Exit Plan 3: Contract Nullification Through Legal Challenge
This is the exit plan that requires the most analysis and produces the most uncertain outcome, but when it succeeds, it succeeds completely. An MCA agreement that is reclassified as a loan may be subject to usury limits that render it void or partially unenforceable. An agreement that was fraudulently induced may be rescinded. A COJ that is vacated removes the judgment and opens the case to contested litigation in which the funder must prove its position.
The January 2025 settlement announced by New York Attorney General Letitia James, in which Yellowstone Capital and its network of affiliated entities resolved claims for over a billion dollars in restitution, illustrated the kind of misconduct that can void or reduce MCA obligations: undisclosed fees, misrepresented factor rates, and collection practices that exceeded what the agreements permitted. Businesses that dealt with funders engaged in similar conduct may have claims that attorneys have not yet evaluated.
Contract nullification is not available to every MCA borrower, and predicting outcomes requires a detailed review of the specific agreement and the jurisdiction’s current case law. What it provides when available is the cleanest possible exit: the obligation disappears rather than being restructured or settled.
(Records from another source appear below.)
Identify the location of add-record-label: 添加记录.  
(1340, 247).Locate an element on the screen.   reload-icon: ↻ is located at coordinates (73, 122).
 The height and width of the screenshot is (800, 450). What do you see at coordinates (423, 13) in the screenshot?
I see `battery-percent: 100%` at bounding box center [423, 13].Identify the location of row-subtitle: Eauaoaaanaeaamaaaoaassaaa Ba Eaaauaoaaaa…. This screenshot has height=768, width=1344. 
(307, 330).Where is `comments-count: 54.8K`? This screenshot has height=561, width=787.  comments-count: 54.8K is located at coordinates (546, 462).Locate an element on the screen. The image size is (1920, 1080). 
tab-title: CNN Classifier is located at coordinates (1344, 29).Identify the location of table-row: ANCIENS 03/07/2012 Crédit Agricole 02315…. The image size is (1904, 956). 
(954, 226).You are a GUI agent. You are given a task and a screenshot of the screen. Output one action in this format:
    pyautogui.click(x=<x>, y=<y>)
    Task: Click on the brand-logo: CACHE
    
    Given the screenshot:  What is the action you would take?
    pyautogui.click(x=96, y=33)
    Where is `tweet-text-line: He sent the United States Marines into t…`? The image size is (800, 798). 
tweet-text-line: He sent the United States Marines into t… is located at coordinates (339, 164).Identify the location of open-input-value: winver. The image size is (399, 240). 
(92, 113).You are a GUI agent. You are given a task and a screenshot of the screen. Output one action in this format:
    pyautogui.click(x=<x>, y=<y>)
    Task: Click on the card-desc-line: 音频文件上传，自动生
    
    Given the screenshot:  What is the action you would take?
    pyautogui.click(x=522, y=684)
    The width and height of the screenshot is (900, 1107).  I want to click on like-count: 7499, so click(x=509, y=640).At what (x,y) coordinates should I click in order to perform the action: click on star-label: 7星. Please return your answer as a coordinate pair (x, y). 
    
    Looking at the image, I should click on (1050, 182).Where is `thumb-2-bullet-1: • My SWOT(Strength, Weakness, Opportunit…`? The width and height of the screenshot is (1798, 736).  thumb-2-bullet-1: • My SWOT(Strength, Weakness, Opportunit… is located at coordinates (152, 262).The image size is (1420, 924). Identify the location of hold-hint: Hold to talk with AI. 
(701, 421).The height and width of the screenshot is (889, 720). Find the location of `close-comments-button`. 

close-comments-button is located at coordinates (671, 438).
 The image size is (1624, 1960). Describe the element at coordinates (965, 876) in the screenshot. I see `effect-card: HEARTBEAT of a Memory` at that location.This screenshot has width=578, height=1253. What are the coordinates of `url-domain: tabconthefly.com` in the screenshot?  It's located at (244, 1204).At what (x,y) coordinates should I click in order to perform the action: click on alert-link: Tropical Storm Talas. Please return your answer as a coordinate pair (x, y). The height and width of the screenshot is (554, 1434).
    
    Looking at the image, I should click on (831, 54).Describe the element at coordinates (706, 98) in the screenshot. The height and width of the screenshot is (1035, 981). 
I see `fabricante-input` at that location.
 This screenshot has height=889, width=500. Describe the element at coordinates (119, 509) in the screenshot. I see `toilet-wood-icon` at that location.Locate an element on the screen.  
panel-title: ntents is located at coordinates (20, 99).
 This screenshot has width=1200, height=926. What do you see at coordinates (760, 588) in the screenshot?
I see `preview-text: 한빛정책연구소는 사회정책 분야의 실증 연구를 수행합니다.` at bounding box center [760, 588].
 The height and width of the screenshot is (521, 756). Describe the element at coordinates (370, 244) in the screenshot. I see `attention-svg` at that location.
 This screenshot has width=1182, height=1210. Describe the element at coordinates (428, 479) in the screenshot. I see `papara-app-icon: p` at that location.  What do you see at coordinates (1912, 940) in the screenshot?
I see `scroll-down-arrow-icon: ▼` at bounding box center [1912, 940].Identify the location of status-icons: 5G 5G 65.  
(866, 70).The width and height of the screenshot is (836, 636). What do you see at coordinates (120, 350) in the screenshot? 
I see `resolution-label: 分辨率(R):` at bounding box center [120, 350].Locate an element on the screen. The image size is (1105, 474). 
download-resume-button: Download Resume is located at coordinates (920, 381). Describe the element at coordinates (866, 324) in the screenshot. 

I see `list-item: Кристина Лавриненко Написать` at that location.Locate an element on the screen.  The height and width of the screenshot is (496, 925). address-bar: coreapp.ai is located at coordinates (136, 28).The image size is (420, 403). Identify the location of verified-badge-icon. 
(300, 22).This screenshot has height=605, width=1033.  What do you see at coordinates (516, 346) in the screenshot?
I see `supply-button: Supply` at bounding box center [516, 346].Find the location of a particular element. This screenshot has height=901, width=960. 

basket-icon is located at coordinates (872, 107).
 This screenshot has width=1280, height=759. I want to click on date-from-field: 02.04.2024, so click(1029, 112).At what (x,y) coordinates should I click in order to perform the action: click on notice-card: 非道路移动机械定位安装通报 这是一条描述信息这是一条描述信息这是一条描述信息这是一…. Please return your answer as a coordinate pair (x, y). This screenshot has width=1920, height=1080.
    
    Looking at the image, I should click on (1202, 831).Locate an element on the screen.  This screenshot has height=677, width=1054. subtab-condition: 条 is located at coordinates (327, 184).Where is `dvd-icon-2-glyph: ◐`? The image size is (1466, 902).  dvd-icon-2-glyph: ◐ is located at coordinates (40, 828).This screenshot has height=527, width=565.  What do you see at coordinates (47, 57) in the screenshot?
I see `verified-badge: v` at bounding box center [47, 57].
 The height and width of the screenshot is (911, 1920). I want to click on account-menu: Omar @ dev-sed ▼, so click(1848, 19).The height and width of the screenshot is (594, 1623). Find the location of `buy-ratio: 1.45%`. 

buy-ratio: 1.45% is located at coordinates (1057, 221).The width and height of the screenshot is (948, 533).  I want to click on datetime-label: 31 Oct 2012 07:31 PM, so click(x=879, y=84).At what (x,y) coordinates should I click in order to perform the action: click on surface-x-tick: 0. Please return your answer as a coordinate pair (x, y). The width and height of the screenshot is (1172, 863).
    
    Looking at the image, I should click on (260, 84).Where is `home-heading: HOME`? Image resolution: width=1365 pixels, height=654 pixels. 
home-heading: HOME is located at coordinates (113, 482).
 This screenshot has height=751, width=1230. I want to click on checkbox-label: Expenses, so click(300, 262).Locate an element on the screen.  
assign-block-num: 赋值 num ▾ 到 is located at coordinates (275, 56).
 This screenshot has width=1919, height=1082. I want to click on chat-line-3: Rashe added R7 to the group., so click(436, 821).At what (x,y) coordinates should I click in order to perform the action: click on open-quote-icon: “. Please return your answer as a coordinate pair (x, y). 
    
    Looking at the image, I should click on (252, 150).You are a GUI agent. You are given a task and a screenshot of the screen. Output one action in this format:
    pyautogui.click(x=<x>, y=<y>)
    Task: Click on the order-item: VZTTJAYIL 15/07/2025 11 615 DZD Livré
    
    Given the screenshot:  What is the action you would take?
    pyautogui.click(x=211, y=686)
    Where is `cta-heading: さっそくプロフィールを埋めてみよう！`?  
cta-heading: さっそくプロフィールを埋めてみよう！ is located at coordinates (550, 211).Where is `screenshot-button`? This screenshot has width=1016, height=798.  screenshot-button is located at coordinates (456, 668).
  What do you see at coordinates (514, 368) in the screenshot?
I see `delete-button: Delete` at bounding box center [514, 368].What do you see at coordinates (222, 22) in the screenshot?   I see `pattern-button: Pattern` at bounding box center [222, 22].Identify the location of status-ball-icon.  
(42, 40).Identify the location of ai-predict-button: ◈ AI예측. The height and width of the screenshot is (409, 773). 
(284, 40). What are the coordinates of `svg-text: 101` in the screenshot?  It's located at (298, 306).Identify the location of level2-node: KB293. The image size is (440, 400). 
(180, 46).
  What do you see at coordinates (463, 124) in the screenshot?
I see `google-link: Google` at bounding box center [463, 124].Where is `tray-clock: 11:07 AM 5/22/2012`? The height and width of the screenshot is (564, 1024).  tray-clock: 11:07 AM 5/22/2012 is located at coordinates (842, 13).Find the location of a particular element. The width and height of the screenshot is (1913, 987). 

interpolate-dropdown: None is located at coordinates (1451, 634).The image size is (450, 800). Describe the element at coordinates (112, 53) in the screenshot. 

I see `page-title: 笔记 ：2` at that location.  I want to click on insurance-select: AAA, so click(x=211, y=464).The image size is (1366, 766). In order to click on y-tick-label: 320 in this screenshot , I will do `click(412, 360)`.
Exit Plan 4: Refinance and Full Payoff
If the business can qualify for conventional financing, the MCA can be paid in full from the proceeds of a loan that carries a fraction of the cost. This is the cleanest exit for a business that does not need debt reduction, just debt replacement.
The constraint is qualification. A business in active default, with UCC liens attached to its receivables and a damaged credit profile, is unlikely to receive conventional loan approval at the moment it most needs the exit. This plan works for businesses that recognize they are approaching a problem before they are fully inside one, or for businesses that have successfully settled or resolved their MCA obligations and need financing to move forward.
The businesses that refinance out of MCA debt are usually the ones that did not quite need to. That is not criticism. It is the shape of the available paths.
Exit Plan 5: Managed Liquidation and Personal Protection
For a business that is not viable, the exit plan that matters most is not for the business. It is for the owner. Chapter 7 liquidation, with proper attention to personal guarantee exposure and the distinction between business and personal liability, can produce an outcome where the owner is genuinely free to start over rather than carrying judgment debt for years.
The approach requires honest analysis of the business’s viability before the default becomes unmanageable. A business owner who engages a bankruptcy attorney early, before multiple judgments have been entered and before assets have been depleted in a chaotic default, has more tools available. The automatic stay stops collection simultaneously across all creditors. The trustee-administered asset distribution produces a structured resolution rather than a race among creditors to attach whatever remains.
Liquidation is not failure. It is sometimes the most disciplined decision a business owner can make, and the outcome, when managed well, is meaningfully different from what an uncontrolled collapse produces.
Why Most Business Owners Reach for the Wrong Plan First
The plans that feel most accessible, calling the funder directly to ask for relief or engaging a settlement company seen in an online advertisement, are not the plans most likely to produce a durable exit. They are the plans that require the least preparation and the least legal knowledge, which is why they are most visible.
The plans most likely to produce a real conclusion, contract challenges, Subchapter V, structured liquidation, require assessment by someone who knows MCA law. That assessment is the beginning of the process, not an optional step. Consultation with an attorney is where the appropriate exit plan becomes clear.